(WORK TO COMPLETE)
Locate every line in the rows below that contains the word "height", and copy each such line in full.

####################

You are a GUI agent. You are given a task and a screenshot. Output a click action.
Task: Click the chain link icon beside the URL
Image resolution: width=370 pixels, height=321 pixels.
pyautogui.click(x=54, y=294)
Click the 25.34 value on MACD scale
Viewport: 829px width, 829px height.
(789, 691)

####################

(COMPLETED EXERCISE)
Image resolution: width=370 pixels, height=321 pixels.
Viewport: 829px width, 829px height.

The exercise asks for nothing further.